Nel caso in cui SPD, Verdi e liberali dovessero dal luogo a un governo, anche Olaf Scholz sarà costretto a dover fare delle rinunce e ciò potrebbe sconvolgere il programma con cui ha trionfato alle elezioni. In particolare, i liberali vogliono il Ministero delle Finanze e sicuramente non appoggeranno, a meno di contropartite di egual valore elettorale, le tasse sui redditi alti, l’introduzione della digital tax e la patrimoniale.
L’Europa può sorridere…ma non troppo
Se le istituzioni comunitarie e quelle dei Paesi limitrofi hanno tirato un sospiro di sollievo di fronte alla vittoria del fronte europeista e alla sconfitta dell’estrema destra euro-scettica di AfD, il futuro non è certo scevro di dubbi circa la tenuta dell’equilibrio politico della Germania e, di conseguenza, dell’Europa stessa. Molto dipenderà dalla piega che prenderanno i negoziati per la composizione della prossima compagine di governo. L’inedita coalizione a tre e il primo esperimento di questo tipo nella locomotiva teutonica sono al contempo un rischio e un’opportunità non solo per la Germania e per Scholz ma anche per la stessa UE.
Sono tanti i dossier sul tavolo, in un periodo di vero fervore: dalla posizione sul Patto di Stabilità, alle politiche ambientali, alla difesa comune – che vede Francia e Italia in prima linea – e soprattutto al rapporto con la Cina su cui da tempo l’UE sta ritardando una presa di posizione in nome di un’affinità commerciale troppo onerosa da lasciar andare. Si tratterà di posizioni cruciali, le quali dipendono fortemente dall’orientamento politico del prossimo governo e soprattutto dall’ascendente che i liberali avranno sullo stesso.
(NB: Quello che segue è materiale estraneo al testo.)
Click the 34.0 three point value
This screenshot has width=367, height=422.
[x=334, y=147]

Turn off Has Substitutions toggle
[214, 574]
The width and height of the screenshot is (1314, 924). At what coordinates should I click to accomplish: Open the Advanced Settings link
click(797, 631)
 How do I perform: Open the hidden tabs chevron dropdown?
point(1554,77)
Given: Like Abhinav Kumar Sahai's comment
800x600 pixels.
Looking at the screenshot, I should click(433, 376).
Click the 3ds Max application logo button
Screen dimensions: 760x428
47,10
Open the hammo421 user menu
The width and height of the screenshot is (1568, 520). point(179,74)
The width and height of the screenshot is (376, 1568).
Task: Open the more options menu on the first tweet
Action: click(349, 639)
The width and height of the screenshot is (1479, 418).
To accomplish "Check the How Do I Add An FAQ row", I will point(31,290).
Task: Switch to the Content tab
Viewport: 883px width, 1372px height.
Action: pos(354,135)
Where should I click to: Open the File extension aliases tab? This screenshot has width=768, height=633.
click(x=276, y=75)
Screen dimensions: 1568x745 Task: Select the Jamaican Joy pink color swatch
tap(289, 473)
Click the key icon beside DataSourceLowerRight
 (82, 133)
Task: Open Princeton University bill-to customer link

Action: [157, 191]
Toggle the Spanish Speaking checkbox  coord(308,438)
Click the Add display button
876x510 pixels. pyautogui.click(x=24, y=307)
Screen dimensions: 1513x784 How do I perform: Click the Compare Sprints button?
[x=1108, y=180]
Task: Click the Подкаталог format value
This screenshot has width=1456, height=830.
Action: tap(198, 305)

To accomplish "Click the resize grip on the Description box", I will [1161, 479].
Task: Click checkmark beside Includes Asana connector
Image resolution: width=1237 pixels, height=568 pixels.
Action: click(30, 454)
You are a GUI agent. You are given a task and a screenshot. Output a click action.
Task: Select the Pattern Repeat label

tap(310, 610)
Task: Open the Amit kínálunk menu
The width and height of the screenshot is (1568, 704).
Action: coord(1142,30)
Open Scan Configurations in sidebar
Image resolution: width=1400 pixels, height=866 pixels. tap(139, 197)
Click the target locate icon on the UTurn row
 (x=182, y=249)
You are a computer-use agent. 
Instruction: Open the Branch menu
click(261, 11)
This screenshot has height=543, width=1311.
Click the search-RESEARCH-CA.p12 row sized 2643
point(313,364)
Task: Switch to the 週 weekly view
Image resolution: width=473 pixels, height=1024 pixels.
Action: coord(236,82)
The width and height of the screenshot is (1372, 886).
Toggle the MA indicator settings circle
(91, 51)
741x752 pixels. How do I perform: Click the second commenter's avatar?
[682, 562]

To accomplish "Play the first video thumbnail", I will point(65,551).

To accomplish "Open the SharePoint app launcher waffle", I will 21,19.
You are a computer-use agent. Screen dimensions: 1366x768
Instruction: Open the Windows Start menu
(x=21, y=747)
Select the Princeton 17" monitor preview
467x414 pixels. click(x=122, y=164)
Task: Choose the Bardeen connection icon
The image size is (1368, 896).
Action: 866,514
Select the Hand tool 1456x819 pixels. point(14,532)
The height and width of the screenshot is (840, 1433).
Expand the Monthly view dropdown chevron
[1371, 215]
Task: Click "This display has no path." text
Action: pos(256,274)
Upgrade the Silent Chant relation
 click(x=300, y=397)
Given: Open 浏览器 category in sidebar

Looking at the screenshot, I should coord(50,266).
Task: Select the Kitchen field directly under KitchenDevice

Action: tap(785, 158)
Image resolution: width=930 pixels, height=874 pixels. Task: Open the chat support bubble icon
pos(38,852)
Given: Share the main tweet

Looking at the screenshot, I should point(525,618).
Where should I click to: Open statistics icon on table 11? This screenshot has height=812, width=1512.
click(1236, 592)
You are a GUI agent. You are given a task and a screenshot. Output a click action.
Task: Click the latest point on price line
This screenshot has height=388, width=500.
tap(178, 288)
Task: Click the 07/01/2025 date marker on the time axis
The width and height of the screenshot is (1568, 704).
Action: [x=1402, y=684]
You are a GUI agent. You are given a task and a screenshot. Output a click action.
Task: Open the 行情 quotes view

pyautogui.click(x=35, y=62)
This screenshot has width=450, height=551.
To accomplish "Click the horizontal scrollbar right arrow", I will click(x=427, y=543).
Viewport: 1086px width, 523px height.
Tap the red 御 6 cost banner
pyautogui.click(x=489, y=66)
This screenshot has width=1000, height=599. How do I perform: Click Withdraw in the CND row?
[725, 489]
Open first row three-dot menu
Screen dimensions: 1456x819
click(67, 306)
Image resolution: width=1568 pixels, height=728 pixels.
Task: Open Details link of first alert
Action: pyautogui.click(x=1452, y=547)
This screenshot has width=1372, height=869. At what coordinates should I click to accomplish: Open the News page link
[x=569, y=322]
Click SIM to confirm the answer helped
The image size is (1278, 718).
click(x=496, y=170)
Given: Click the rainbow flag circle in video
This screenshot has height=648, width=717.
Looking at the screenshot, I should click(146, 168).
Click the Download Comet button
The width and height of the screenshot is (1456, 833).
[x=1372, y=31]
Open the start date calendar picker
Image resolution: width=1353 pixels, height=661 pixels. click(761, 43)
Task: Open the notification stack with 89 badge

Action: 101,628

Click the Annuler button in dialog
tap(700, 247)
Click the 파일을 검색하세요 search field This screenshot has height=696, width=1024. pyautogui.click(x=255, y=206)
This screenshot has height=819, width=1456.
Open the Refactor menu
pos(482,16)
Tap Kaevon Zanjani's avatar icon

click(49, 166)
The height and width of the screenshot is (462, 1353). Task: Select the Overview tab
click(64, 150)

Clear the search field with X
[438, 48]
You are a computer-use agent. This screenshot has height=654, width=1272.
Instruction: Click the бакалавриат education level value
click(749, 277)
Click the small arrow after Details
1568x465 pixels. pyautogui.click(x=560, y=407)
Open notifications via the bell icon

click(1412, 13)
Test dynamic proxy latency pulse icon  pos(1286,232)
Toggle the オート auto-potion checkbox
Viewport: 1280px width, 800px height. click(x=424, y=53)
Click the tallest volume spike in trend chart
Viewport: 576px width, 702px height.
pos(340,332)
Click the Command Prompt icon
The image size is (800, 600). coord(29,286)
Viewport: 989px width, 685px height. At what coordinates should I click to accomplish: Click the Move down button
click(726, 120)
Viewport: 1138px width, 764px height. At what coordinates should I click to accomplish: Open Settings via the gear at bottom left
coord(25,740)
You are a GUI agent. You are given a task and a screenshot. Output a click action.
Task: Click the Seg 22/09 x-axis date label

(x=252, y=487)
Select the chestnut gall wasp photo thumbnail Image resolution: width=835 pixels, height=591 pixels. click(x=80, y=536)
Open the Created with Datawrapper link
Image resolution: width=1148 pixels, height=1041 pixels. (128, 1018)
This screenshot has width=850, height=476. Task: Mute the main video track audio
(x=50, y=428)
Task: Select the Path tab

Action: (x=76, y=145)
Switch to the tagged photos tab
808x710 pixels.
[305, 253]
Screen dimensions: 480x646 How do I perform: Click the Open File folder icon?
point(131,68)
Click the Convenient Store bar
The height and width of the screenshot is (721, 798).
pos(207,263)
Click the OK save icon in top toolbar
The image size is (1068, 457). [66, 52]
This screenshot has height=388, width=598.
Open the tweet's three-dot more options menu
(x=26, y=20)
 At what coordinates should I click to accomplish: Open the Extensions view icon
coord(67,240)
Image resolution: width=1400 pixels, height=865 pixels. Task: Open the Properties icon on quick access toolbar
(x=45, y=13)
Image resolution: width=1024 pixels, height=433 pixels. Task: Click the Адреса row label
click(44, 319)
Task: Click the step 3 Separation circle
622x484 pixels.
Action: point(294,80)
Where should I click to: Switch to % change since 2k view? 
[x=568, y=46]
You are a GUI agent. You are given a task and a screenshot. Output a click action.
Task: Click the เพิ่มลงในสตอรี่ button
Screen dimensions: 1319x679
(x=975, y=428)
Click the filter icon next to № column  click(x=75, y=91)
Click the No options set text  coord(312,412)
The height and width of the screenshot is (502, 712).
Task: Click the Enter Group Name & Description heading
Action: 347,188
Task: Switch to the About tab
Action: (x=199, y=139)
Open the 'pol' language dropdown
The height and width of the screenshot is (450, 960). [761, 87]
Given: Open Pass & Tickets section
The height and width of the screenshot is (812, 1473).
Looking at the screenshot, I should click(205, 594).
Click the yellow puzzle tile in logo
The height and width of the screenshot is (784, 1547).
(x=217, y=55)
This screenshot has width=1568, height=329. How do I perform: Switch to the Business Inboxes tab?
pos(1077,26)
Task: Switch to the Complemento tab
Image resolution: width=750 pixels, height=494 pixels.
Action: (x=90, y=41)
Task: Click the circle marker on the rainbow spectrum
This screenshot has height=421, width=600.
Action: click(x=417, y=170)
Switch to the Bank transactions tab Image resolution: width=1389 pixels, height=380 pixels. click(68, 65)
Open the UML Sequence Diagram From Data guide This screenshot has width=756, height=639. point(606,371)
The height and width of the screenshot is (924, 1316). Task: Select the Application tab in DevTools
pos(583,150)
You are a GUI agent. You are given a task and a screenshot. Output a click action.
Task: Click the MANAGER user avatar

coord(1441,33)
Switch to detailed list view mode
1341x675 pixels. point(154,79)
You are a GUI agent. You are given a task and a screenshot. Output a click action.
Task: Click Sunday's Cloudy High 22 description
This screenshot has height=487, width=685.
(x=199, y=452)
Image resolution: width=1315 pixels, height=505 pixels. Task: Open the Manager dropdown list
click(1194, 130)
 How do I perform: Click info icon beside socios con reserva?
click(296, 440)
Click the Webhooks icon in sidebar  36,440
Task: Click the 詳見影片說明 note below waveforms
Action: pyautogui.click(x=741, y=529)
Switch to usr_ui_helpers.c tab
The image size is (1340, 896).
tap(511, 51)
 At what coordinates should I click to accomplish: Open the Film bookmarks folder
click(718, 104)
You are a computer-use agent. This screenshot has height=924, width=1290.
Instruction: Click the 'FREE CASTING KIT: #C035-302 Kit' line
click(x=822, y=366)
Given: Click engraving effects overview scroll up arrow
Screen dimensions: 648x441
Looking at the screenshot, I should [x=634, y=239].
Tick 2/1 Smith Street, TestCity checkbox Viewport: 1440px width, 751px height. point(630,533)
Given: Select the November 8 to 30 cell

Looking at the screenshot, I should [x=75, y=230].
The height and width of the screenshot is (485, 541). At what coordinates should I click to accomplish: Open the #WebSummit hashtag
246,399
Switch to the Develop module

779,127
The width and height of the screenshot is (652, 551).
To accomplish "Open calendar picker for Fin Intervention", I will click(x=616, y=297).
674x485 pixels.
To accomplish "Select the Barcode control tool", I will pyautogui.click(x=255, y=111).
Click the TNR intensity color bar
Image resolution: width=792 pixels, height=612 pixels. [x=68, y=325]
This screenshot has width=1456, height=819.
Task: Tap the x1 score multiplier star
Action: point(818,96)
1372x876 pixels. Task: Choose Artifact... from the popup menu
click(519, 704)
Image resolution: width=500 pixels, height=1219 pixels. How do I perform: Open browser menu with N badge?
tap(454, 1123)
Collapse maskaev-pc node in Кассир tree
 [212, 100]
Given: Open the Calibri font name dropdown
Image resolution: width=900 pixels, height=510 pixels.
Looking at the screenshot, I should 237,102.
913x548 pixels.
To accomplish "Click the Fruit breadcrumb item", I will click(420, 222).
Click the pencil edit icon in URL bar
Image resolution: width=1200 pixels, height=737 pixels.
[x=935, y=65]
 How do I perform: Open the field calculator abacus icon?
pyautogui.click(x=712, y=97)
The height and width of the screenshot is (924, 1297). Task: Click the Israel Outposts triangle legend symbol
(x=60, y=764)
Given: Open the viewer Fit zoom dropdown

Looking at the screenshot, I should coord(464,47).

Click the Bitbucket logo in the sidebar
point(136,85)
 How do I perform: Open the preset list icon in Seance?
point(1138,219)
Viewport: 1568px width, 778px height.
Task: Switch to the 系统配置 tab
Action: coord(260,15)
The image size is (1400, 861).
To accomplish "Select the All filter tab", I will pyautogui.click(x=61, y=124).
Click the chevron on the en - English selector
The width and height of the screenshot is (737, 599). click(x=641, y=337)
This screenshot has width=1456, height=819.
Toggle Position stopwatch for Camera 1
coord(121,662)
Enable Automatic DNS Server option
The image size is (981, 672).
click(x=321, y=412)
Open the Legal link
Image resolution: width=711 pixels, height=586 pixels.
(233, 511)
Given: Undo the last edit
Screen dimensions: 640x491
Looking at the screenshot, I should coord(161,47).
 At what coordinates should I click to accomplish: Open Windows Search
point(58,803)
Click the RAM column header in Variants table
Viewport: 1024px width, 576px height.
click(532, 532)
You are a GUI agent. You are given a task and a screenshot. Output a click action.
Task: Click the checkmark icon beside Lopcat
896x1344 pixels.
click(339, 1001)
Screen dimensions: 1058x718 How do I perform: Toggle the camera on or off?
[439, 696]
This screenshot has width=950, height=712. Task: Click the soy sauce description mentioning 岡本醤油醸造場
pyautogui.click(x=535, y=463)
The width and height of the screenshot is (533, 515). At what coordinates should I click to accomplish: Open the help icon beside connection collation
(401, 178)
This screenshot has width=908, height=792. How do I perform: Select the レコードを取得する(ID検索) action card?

Ad esempio, nel caso del Patto di Stabilità sarà importante comprendere il ruolo rivestito da Lindner, se dentro o fuori il ministero delle Finanze. Una condizione che interesserà anche l’Italia, visto il sostegno del leader dei liberali alle politiche di austerità.
In prospettiva, il grande equilibrio prodotto dalle urne tedesche aprono una fase “di vuoto” della leadership europea. Con la fine dell’era Merkel e l’apertura di una convivenza inedita, Francia e Italia, con la prima chiamata alle urne la prossima primavera, saranno chiamate ad assumere un ruolo decisivo nella preparazione dei prossimi dossier che non potranno essere rimandati al prossimo anno. L’opportunità è ghiotta, non c’è dubbio, soprattutto per il Belpaese, da decenni insofferente allo strapotere politico dell’asse Parigi-Berlino e cronicamente incapace di sfruttare le possibilità che gli si presentano.